# Text section
== Segment start ==
Following his recent visit to Cambridge, Josh Mylne (University of Western
Australia) will be collaborating with Jill Harrison (Cambridge) and Kingsley
Dixon (Perth Botanic Garden) to sequence the transcriptomes of three rare taxa
at key phylogenetic nodes.
Kingsley recently collected the lycophytes Phylloglossum drummondii and Isoetes
drummondii and the basal angiosperm representative Trithuria bibracteata from Alison Baird Reserve, Kenwick in Western
Australia this week (Figure 1).
Although lycophytes formed the dominant land plant tree flora in coal
swamps that existed over 300 million years ago[1], they are now small
herbs forming three distinct relict lineages[2]. Whilst club mosses such
as Phylloglossum comprise c. 400 species,
spike mosses such as Selaginella comprise
c.700 species and quillworts such as Isoetes
comprise c. 150 species.
As the evolutionary divergence of these three lineages was ancient, and
the taxa sampled are rare, the new sequence data will be useful in comparative
and phylogenetic studies that seek to sample densely at the base of the plant
tree of life to minimize long branch artefacts.
Phylloglossum also has corms, organs
with a unique ‘fuzzy morphology’ and root/shoot-like identity[3].
The new sequence data will be helpful to future evo-devo projects aiming to
determine homologies.
In contrast, Trithuria comprises
just 12 species and sits at a key evolutionary divergence point higher up the
plant tree of life. It is an aquatic angiosperm placed in the family Hydatellaceae,
one of three families in the basal angiosperm order Nymphales[4].
Trithuria differs from
other water lilies in that it is tiny with narrow grass-like leaves, and the
flowers may not be homologous to other angiosperm flowers, having an ‘inside
out’ floral whorl arrangement[5].
== Segment end ==
# Given records
== Segment start ==
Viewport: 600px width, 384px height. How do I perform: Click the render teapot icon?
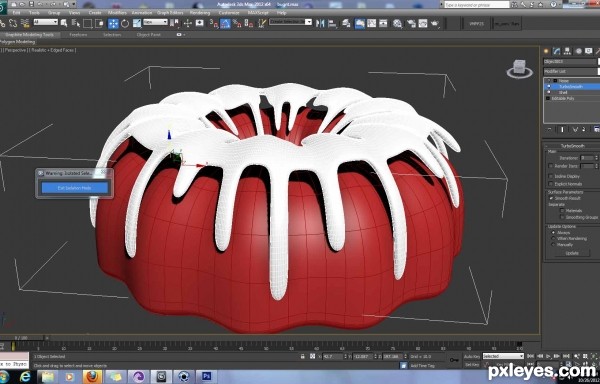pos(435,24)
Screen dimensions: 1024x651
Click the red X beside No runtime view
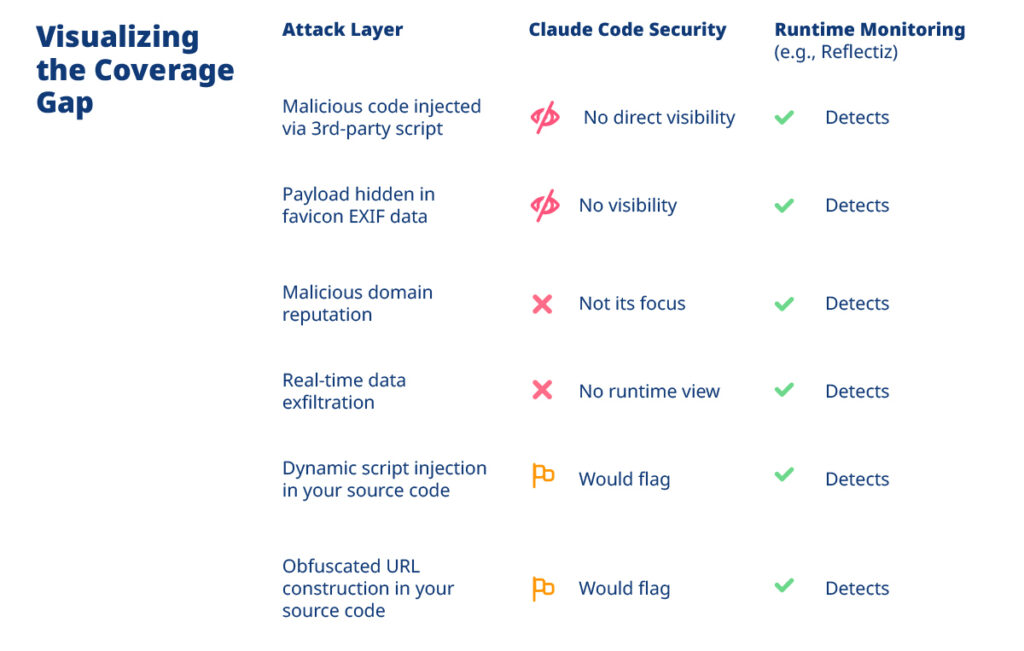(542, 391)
== Segment end ==
== Segment start ==
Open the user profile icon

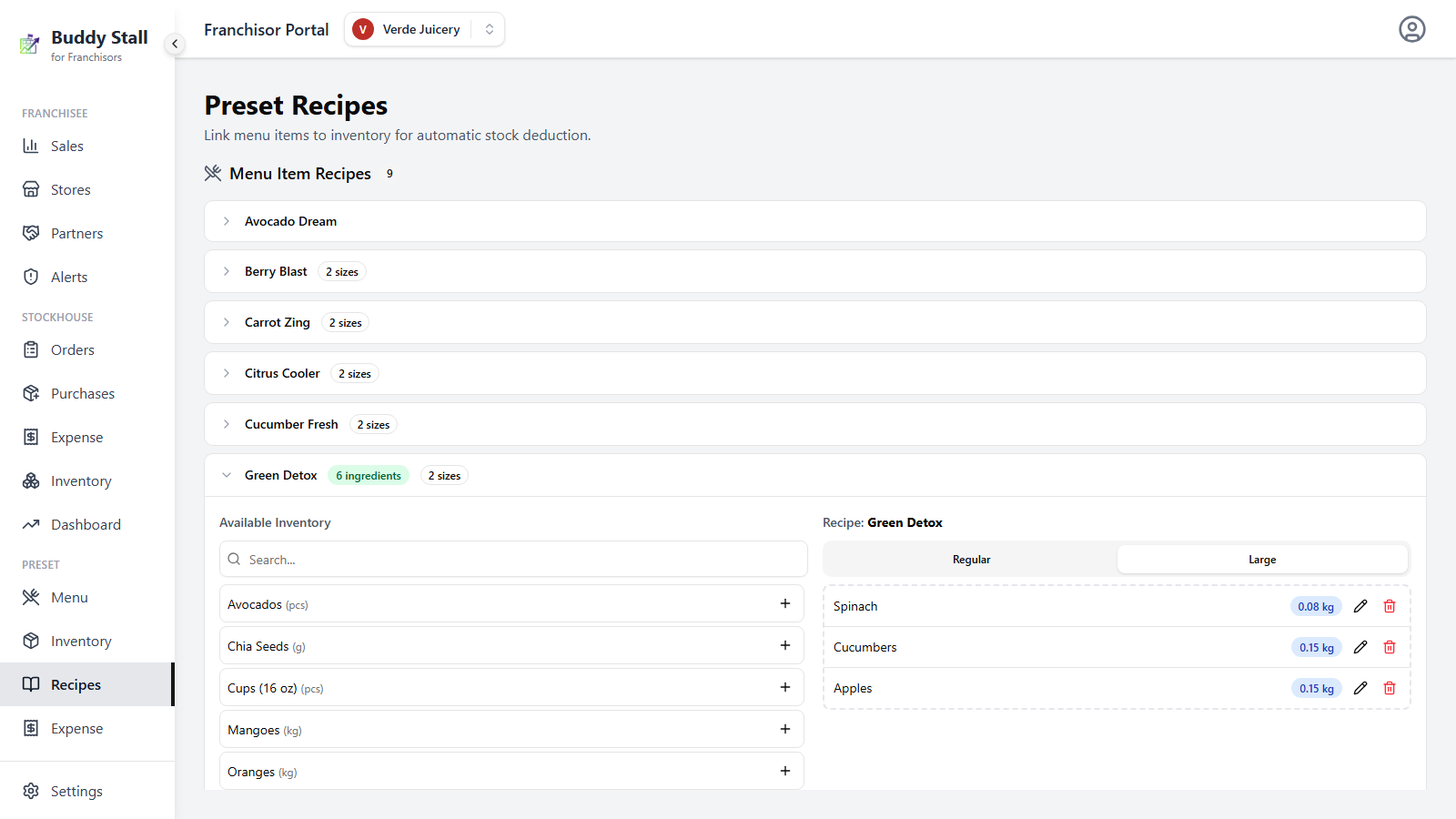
== Segment end ==
# Activity
Copy out the full text on sequencing rare plant taxa word for word. The entries are separate material and have no connection to the text on rare plant taxa.

# Answer to the exercise
Following his recent visit to Cambridge, Josh Mylne (University of Western
Australia) will be collaborating with Jill Harrison (Cambridge) and Kingsley
Dixon (Perth Botanic Garden) to sequence the transcriptomes of three rare taxa
at key phylogenetic nodes.
Kingsley recently collected the lycophytes Phylloglossum drummondii and Isoetes
drummondii and the basal angiosperm representative Trithuria bibracteata from Alison Baird Reserve, Kenwick in Western
Australia this week (Figure 1).
Although lycophytes formed the dominant land plant tree flora in coal
swamps that existed over 300 million years ago[1], they are now small
herbs forming three distinct relict lineages[2]. Whilst club mosses such
as Phylloglossum comprise c. 400 species,
spike mosses such as Selaginella comprise
c.700 species and quillworts such as Isoetes
comprise c. 150 species.
As the evolutionary divergence of these three lineages was ancient, and
the taxa sampled are rare, the new sequence data will be useful in comparative
and phylogenetic studies that seek to sample densely at the base of the plant
tree of life to minimize long branch artefacts.
Phylloglossum also has corms, organs
with a unique ‘fuzzy morphology’ and root/shoot-like identity[3].
The new sequence data will be helpful to future evo-devo projects aiming to
determine homologies.
In contrast, Trithuria comprises
just 12 species and sits at a key evolutionary divergence point higher up the
plant tree of life. It is an aquatic angiosperm placed in the family Hydatellaceae,
one of three families in the basal angiosperm order Nymphales[4].
Trithuria differs from
other water lilies in that it is tiny with narrow grass-like leaves, and the
flowers may not be homologous to other angiosperm flowers, having an ‘inside
out’ floral whorl arrangement[5].